A Los Angeles fixture, Ladd worked up and down the Los Angeles radio dial, including stints at KNAC, KMET and KLOS. He was considered the last freeform DJ in the country, allowed to pick his own song selections.
After leaving KLOS in 2011, he was quickly picked up by SiriusXM’s Deep Tracks channel, where he appeared until his death. Over the decades, he was well known for his interviews with such artists as John Lennon, Pink Floyd, Stevie Nicks and Led Zeppelin.
The Doors drummer John Densmore paid tribute to Ladd on social media, posting on X, “’The Last DJ’ has crossed the tracks. There wasn’t a more soulful spinner of music. The songs he played were running through his blood, he cared so much for rock n’ roll. Irreplaceable… a very sad day, which can only be handled by carrying his spirit forward.”
Densmore’s Doors bandmate Robby Krieger also posted, “Rest in peace, Jim Ladd. He was the best friend in radio The Doors ever had. Even when people forgot about us in the late ‘70s, he kept playing our music.“
Ladd started his career at Long Beach, Calif.’s KNAC in 1969 as FM radio was burgeoning and quickly established himself as one of Southern California’s leading rock voices. In an undated interview with Michael Simone, he said of his mentors and being at the forefront of FM radio, “We were inventing this thing as we were going along, so what I would say in radio [for role models], it is pretty much everybody that I’ve worked with that I’ve learned from or borrowed from. … As far as role models in my life, Martin Luther King would be one, and certainly when I was growing up, John Lennon and Jim Morrison were two others who had a great influence on me, as well as [Roger] Waters.”
Waters and Ladd had a long friendship, with Ladd playing a rebel DJ on Waters’ 1987 Radio K.A.O.S. album and touring with Waters on the Radio K.A.O.S. On the Road outing.
From KNAC, Ladd moved to KLOS in 1971 and then had stops at Los Angeles stations KMET, KMPC and KLSX before returning to KLOS in 1997, where he stayed for 14 years. As Billboard reported in 2011, when he was let go from KLOS after Cumulus bought the station, he signed off with Pink Floyd’s “Shine On Your Crazy Diamond.”
Ladd inspired “The Last DJ” song, which Petty told journalist Jim DeRogatis was “about a DJ who becomes so frustrated with his inability to play what he wants that he moves to Mexico and gets his freedom back.”
Flowers will be placed on Ladd’s star on the Hollywood Walk of Fame at 11 a.m. on Tuesday.
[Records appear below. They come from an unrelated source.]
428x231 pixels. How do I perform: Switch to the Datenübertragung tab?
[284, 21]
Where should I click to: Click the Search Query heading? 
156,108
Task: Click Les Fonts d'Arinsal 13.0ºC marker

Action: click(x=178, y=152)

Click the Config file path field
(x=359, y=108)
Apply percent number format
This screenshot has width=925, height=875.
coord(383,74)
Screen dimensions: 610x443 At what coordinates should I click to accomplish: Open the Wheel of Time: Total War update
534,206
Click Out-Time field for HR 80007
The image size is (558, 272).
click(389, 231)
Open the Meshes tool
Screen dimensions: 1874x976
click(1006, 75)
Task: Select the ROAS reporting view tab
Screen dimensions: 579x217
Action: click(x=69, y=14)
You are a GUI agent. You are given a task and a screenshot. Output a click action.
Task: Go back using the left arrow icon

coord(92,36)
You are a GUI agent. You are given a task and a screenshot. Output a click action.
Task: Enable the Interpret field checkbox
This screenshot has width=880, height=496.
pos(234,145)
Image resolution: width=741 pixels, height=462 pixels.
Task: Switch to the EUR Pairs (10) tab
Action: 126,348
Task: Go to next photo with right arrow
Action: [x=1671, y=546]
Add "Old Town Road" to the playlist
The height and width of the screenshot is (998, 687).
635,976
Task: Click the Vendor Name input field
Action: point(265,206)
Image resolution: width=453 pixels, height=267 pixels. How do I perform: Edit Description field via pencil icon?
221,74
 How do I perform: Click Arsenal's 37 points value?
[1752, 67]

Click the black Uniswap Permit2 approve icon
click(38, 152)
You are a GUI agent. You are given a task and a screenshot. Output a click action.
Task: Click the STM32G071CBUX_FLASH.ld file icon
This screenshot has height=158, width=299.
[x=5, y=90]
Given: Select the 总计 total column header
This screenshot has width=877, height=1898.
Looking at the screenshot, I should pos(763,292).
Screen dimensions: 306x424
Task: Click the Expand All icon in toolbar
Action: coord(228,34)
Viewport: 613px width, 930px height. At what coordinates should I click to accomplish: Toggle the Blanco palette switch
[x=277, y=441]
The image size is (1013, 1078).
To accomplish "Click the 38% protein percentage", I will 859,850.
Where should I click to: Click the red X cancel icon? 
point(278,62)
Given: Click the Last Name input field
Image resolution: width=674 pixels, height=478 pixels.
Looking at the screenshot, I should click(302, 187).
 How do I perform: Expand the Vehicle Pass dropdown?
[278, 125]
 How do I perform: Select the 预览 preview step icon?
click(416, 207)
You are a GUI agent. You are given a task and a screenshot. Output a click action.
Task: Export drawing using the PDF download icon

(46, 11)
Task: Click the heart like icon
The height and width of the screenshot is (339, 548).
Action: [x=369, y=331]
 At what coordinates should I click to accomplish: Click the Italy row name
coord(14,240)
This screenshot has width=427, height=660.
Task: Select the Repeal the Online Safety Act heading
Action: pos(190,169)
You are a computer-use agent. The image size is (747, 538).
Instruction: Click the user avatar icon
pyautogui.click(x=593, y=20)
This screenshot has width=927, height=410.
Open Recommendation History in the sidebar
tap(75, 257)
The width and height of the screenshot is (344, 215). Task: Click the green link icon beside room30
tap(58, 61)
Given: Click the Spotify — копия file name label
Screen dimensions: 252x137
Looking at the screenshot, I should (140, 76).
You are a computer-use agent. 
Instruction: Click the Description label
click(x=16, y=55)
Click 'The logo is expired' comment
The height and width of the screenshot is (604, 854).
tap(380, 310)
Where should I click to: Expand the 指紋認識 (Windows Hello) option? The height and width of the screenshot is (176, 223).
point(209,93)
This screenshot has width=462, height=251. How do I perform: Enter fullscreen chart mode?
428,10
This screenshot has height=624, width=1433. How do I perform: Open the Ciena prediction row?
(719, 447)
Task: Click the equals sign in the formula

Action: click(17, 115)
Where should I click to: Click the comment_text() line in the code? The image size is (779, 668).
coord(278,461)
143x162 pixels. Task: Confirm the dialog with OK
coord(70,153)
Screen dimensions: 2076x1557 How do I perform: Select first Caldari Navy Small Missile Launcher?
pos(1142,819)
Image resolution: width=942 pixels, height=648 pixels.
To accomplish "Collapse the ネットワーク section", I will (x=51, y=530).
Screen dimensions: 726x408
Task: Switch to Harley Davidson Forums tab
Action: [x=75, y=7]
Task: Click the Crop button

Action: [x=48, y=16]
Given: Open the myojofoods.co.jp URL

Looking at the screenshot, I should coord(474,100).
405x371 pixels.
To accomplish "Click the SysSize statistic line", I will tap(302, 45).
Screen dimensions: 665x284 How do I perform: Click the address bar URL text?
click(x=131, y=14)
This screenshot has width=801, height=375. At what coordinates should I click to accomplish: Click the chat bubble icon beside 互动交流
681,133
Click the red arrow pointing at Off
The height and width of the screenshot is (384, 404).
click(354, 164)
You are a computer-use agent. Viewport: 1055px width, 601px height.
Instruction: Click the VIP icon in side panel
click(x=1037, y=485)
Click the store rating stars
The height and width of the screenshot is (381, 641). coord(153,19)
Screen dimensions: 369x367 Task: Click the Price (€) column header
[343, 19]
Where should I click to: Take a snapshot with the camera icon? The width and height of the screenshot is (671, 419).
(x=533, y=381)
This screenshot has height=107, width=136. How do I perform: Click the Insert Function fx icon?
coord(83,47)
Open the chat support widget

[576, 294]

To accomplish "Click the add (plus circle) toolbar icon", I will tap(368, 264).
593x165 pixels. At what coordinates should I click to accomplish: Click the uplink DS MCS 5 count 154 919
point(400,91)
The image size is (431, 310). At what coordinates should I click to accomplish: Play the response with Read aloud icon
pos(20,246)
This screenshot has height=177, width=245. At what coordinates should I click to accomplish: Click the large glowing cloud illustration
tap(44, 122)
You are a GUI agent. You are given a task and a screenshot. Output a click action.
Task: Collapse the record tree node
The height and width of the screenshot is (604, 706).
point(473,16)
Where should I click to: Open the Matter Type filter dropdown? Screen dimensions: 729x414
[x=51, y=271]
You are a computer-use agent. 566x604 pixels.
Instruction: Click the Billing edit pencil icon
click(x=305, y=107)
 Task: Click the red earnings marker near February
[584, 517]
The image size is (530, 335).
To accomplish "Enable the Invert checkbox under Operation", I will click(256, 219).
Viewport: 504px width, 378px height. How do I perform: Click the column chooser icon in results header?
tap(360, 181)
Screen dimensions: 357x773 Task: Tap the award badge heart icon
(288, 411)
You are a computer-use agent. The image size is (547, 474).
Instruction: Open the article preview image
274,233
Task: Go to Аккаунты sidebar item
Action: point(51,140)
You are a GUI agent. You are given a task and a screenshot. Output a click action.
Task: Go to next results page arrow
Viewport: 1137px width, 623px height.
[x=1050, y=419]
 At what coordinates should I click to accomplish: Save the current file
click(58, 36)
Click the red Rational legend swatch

He received his star in 2005. “His legendary voice and unparalleled contribution to the world of radio have left an indelible mark on the industry,” Ana Martinez, producer of the Hollywood Walk of Fame star ceremonies, stated in a statement. “Jim’s passion for music and his unique ability to connect with his listeners will always be remembered fondly.”
SiriusXM is airing tributes to Ladd, who is survived by wife Helene, on Deep Tracks as well as other classic rock channels.